Many security assessment vendors offer services to help agencies triage
the vulnerabilities often identified by network security scanners. Cisco
Systems Inc. works with agencies to identify the severity of problems and
to plug holes, said Joel McFarland, product line manager in Cisco's security
Internet services group. "We provide a very robust reporting capability...that
says, 'Here's all the problems...here's what you should do about them,'
" McFarland said.
In addition, Cisco provides follow-up services to its clients to identify
emerging new threats that its security team has identified so that agencies
can continually update their security solutions.
Wang Government Services also offers services to accompany its scanner products,
said Mike Kociemba, the firm's manager of secure systems. Before Wang ever
touches a customer's network, the service provider examines an agency's
security requirements and how they translate into policy and procedure.
"The world is moving much more toward risk management," Kociemba said. "It's
no longer feasible to prevent all types of security incidents from happening."
Paul Green, Wang's senior security engineer, added that experienced professionals
are critical to the security equation by analyzing the output from network
scanners, identifying false positives and noting patterns that tools may
not recognize. For example, a scanner may find a hole, but because a security
team has assessed the entire architecture, it would know that a firewall
or some other mechanism would cover the weakness, he said.

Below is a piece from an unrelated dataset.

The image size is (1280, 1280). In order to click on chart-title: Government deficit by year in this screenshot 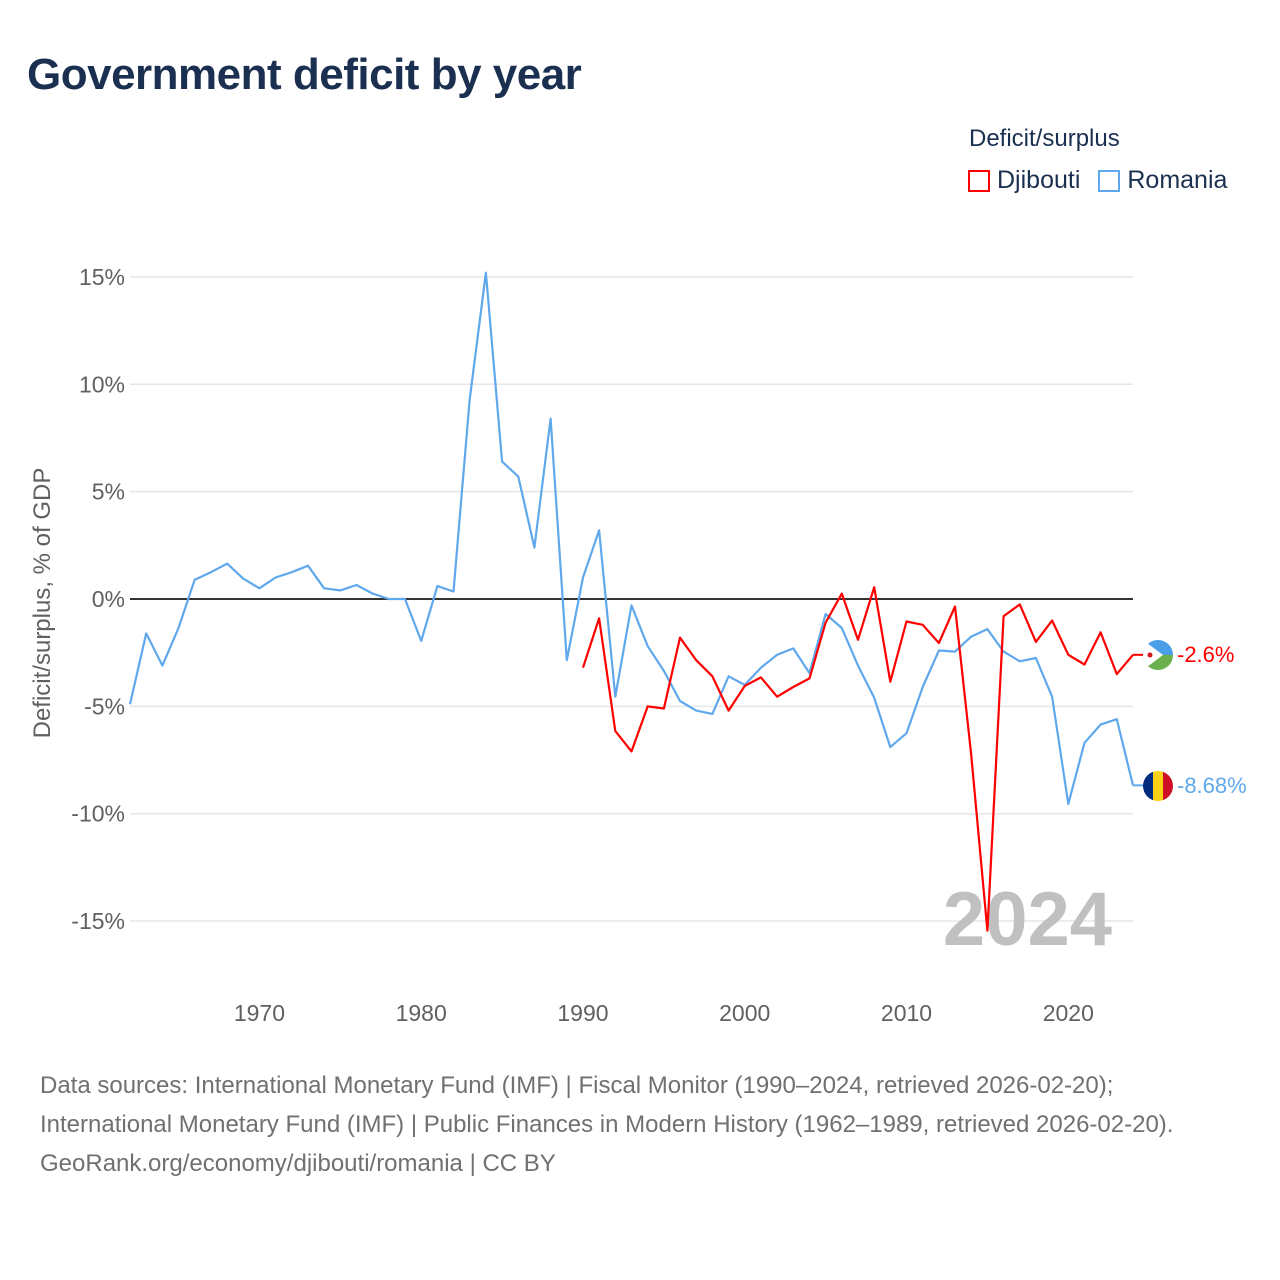, I will do `click(304, 74)`.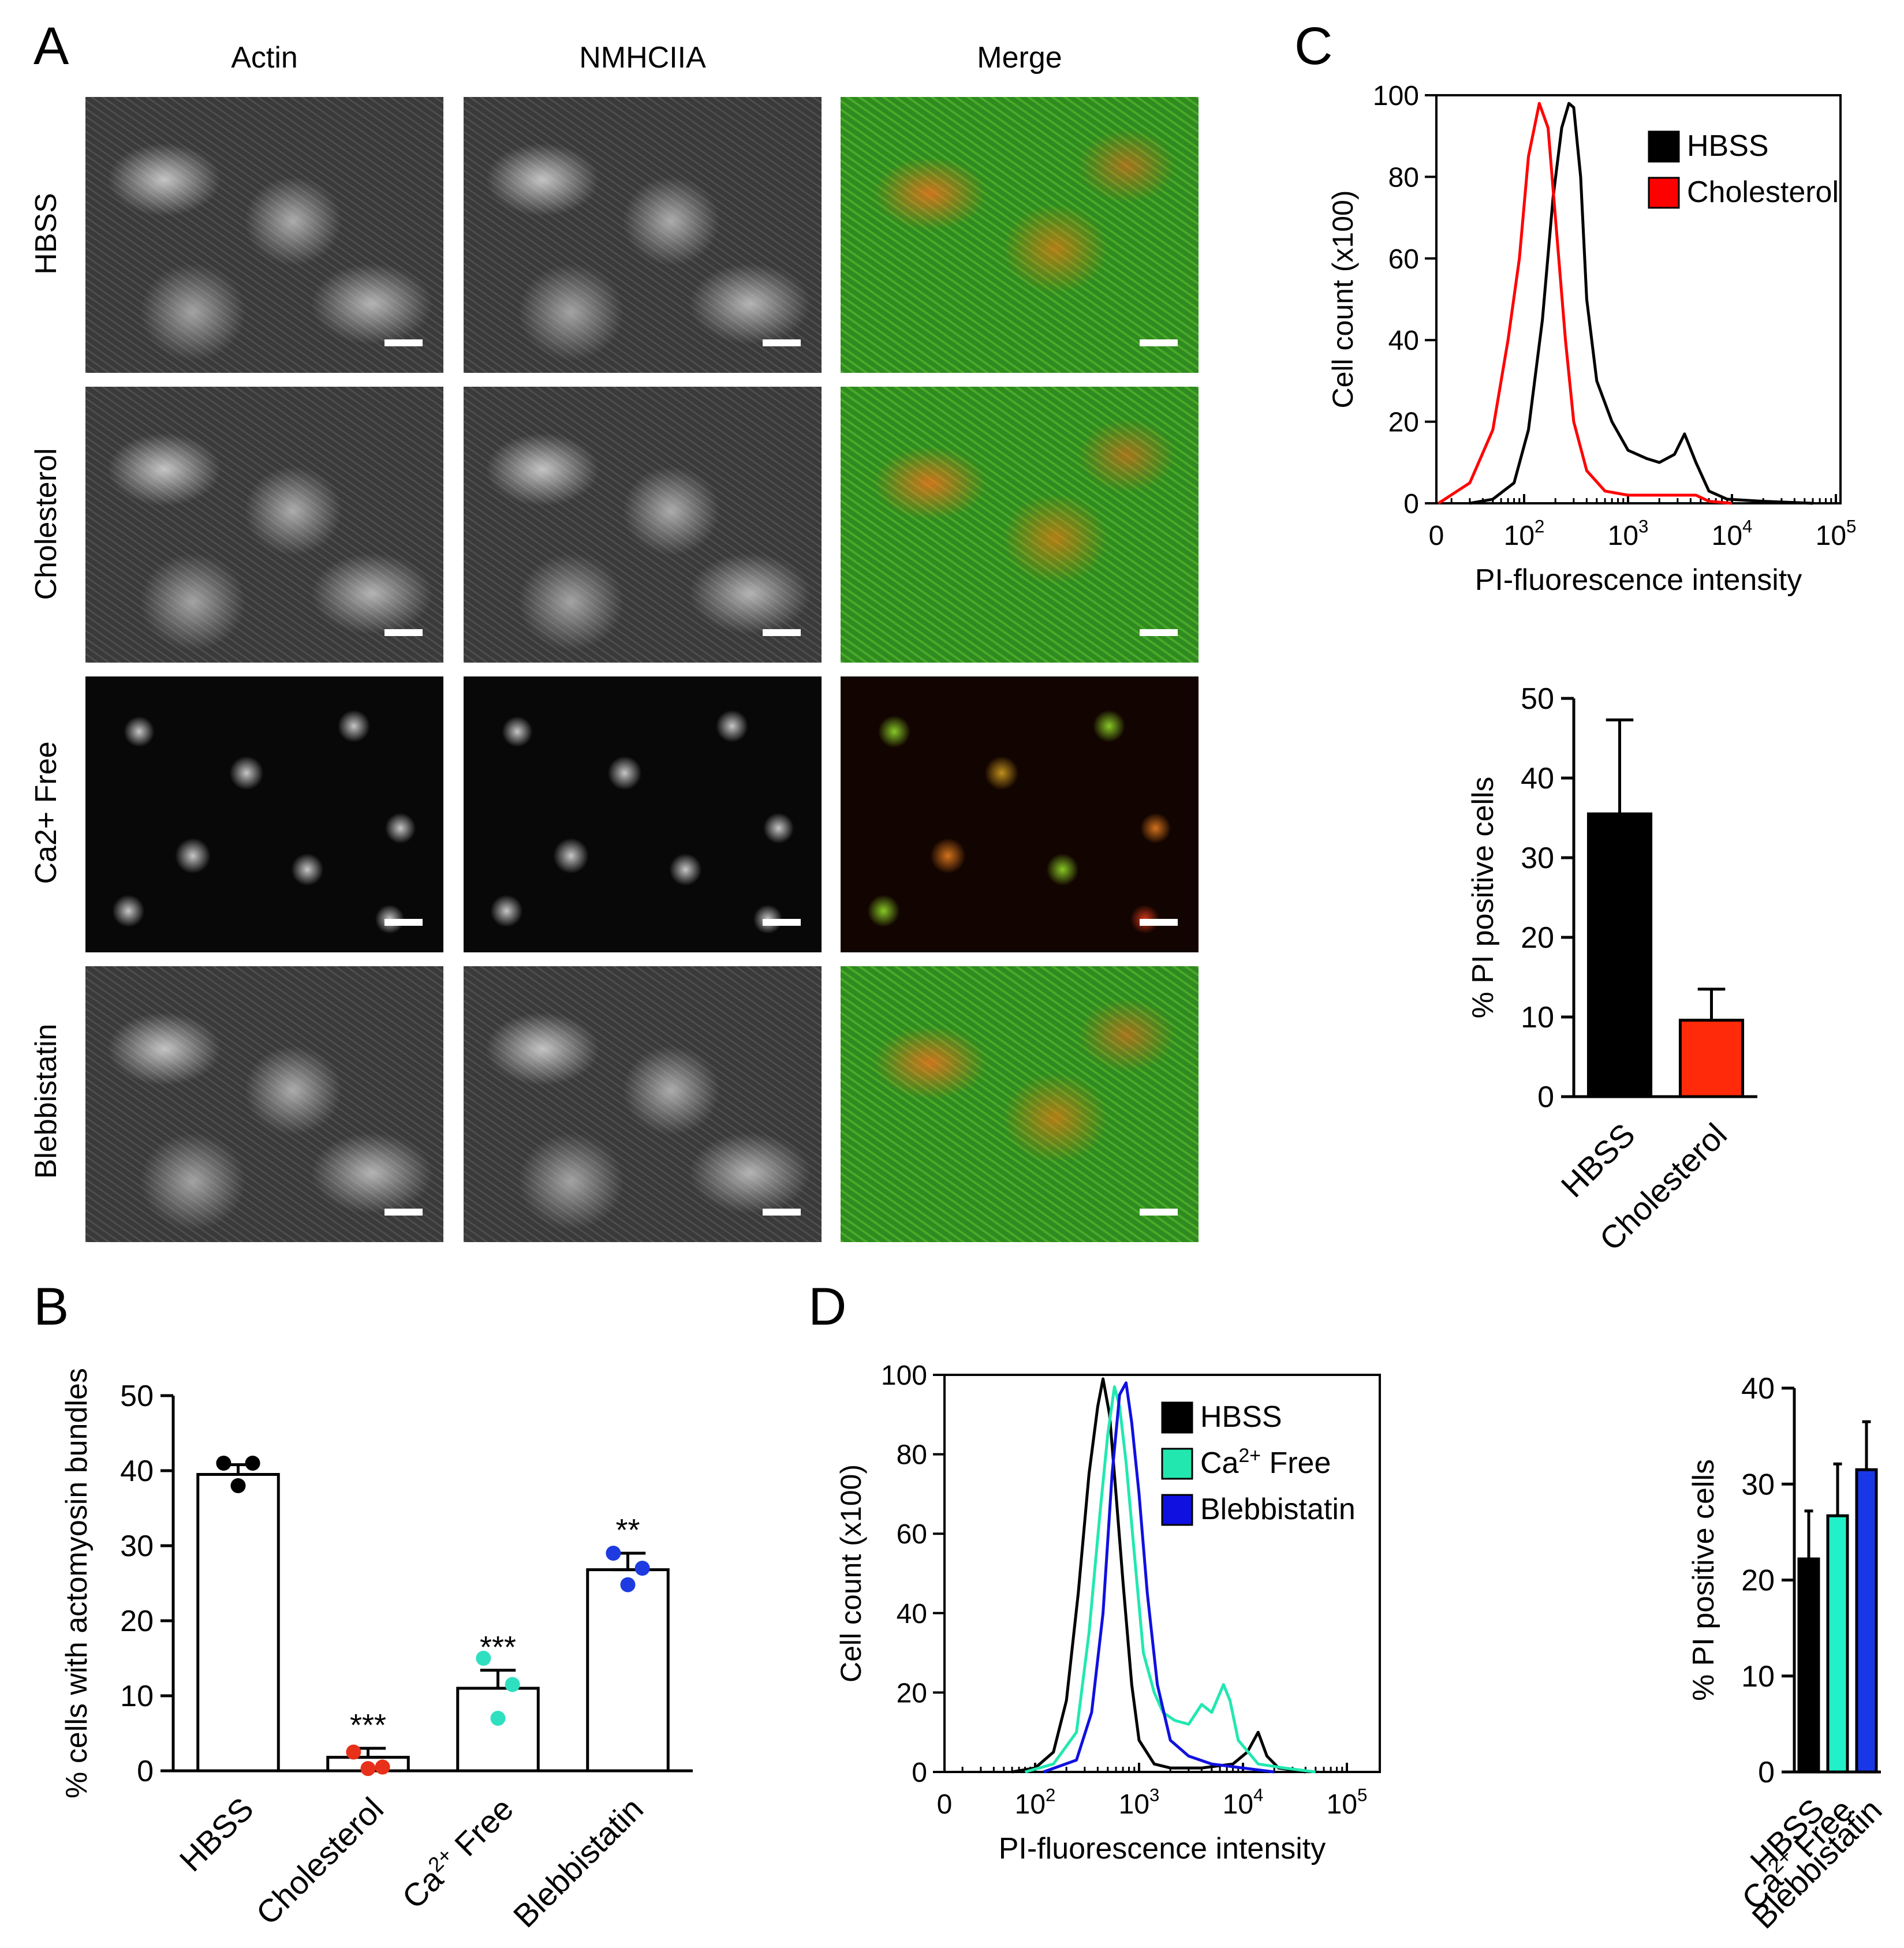  Describe the element at coordinates (1177, 1464) in the screenshot. I see `legend-swatch-ca2-free` at that location.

Wang also offers a service via its advanced technology lab, which can mimic
an agency's network configuration and test products in an interoperable
environment. This service can eliminate security weaknesses often created
when an agency integrates new technology with legacy systems.
When selecting a vendor for security services, Matthew Kovar, a senior analyst
at The Yankee Group, recommends doing your homework. Most vendors offer
comparably good services, but some are better, for example, at addressing
particular operating system vulnerabilities. When your agency's security
is at stake, you want to make sure to hire the most qualified provider available.
Harreld is a free-lance writer based in Cary, N.C.